Pretty much at every stage of my career there have been team grants of some kind, offered by institutions, states, federal agencies, industrial funders, what have you. The idea behind these sounds good: "Collaborations encourage creativity and interdisciplinary science, which is good. If we mandate that people must be co-PIs to get money, we can encourage collaborations." In practice, many team grants turn out to be ways that two or more PIs can fund their individual research on a theme that vaguely connects the two or more groups which really a collaboration. Being honest, I've done this too. Money is money, and sometimes even if we plan to work together if the funding comes through, there is already momentum on the solo projects, while the joint project has to start from scratch.
In my experience, successful collaborations rarely start out through formal mechanisms. Usually, I am talking to someone informally about my work (or theirs), and while chatting, we have an idea for an experiment/calculation/analysis that one of us can do on the other person's problem. Sometimes, my collaborations have started when my students have done something similar. In any case, all of my successful collaborations have started from one experiment and grown from there. In the best cases, the single experiment grows into a new approach on a problem that neither of us can tackle alone (even better if we can then get joint money for it!). Always, though, the working together starts BEFORE the joint proposal, not as a happy outcome of writing a joint proposal.

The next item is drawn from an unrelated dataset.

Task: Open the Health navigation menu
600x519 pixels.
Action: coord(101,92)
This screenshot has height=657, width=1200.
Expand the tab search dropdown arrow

I won't say that team grants are a terrible idea, since once a collaboration begins, they are an excellent way to fund research that might be hard to get funded in other ways. Nor do I think that multi-PI grants that end up as separate projects along a theme are necessarily bad. I just don't think that anyone is really served by pretending that team grants produce collaborative science, rather than being an opportunity to support something that is already there.